--- Source data ---

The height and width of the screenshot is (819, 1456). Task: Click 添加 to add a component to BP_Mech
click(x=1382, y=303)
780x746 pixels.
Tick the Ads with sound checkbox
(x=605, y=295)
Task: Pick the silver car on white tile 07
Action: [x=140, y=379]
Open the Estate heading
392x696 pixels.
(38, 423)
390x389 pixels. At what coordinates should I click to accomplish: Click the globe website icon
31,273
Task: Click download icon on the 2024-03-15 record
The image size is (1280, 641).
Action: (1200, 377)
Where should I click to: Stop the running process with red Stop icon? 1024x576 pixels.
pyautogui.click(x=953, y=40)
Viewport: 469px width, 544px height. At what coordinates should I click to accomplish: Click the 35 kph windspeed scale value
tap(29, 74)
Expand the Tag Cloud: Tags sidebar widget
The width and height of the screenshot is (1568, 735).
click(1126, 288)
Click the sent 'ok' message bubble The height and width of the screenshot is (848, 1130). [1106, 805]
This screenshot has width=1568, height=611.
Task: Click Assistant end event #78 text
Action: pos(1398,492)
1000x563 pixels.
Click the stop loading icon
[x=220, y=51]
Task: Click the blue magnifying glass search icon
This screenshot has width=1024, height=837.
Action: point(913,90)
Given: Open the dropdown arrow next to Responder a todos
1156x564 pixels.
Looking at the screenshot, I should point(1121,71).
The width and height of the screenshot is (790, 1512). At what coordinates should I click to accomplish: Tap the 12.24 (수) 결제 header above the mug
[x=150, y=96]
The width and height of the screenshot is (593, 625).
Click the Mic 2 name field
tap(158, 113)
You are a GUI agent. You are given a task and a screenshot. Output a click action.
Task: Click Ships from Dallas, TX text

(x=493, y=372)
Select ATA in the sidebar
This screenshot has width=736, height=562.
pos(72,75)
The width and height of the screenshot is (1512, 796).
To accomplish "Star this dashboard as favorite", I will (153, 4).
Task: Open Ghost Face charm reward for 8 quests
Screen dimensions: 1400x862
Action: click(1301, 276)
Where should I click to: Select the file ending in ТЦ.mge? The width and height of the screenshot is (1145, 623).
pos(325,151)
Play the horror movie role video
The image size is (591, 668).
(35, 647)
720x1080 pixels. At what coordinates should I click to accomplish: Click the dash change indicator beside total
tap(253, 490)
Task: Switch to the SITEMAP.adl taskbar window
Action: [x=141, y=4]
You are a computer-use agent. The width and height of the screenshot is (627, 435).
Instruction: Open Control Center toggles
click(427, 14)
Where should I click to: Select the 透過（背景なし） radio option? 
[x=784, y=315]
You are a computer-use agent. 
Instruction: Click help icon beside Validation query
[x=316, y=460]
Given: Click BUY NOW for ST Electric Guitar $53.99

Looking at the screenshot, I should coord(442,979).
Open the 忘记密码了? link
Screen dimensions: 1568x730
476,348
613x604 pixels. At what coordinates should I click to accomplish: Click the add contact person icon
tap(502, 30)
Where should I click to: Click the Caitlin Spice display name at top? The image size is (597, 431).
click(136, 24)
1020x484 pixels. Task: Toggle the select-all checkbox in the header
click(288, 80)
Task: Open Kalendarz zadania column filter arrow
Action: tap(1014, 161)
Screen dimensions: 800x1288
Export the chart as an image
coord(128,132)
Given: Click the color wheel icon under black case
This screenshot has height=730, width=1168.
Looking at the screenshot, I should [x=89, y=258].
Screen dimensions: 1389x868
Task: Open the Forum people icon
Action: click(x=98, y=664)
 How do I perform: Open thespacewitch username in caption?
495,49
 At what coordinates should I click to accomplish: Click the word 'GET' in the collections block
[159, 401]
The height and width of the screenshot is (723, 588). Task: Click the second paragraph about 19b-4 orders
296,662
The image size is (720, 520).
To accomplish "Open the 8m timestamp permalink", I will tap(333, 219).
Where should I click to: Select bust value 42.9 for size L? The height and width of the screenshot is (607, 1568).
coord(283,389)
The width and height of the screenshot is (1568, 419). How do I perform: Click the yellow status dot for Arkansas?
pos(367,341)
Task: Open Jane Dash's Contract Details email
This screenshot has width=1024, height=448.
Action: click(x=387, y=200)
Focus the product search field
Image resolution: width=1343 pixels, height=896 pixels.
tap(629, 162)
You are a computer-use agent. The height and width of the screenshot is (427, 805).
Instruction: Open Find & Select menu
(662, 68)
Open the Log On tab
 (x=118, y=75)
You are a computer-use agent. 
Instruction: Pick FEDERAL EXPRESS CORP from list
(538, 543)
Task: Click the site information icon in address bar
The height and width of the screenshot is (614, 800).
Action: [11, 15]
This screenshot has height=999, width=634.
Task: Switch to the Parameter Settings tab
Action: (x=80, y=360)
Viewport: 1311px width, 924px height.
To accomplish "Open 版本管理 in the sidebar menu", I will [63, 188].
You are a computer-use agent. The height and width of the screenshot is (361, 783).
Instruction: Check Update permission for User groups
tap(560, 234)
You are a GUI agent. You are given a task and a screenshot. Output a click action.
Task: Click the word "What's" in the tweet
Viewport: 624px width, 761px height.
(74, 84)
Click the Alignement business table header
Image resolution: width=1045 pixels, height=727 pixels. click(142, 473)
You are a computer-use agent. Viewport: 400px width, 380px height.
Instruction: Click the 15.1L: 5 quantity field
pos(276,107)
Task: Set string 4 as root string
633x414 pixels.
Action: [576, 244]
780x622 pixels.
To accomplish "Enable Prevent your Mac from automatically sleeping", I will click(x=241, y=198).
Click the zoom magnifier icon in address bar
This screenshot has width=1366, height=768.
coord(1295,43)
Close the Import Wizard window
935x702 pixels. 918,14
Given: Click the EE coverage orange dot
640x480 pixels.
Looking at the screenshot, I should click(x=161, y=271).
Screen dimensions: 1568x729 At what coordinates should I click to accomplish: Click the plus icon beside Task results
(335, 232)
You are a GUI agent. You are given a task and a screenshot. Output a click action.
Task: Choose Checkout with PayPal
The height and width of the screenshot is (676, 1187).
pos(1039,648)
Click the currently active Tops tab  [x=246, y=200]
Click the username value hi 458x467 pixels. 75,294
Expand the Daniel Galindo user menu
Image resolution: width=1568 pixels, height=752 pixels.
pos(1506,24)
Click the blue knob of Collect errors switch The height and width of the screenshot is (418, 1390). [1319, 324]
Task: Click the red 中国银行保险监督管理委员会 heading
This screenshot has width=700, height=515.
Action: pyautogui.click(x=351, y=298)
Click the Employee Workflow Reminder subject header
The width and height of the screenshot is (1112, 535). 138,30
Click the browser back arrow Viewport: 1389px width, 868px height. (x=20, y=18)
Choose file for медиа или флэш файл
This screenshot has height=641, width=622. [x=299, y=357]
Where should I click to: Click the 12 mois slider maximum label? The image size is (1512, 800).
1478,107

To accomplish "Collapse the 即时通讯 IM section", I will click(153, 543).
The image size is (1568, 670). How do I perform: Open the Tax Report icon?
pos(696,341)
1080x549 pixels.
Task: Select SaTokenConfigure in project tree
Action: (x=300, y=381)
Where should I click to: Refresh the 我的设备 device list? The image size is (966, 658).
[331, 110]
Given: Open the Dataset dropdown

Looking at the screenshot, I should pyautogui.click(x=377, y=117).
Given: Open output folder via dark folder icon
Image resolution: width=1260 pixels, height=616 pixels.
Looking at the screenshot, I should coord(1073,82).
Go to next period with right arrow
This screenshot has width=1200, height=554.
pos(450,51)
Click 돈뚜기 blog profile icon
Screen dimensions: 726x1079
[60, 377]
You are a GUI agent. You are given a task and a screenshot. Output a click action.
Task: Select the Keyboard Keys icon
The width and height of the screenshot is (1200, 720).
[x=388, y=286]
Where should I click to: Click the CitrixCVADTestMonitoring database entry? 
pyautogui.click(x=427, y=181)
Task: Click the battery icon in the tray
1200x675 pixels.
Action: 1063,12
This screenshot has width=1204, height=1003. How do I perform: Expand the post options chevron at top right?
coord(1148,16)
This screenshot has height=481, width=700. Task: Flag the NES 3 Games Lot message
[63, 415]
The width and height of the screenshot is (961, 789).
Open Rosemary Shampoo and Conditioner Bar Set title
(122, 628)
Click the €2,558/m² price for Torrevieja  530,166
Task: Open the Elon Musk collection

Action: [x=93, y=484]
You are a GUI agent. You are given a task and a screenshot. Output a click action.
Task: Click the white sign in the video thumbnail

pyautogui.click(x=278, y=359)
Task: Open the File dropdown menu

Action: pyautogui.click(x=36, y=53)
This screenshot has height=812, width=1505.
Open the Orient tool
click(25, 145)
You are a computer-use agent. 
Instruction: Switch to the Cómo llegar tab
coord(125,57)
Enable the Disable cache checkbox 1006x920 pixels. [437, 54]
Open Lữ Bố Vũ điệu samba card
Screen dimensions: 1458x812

---

Extract every line of the records above that contains the word "header". Copy each of those lines in full.

▸ **In response**
The width and height of the screenshot is (790, 1512). At what coordinates should I click to accomplish: Tap the 12.24 (수) 결제 header above the mug
1020x484 pixels. Task: Toggle the select-all checkbox in the header
Click the Alignement business table header
Click the Employee Workflow Reminder subject header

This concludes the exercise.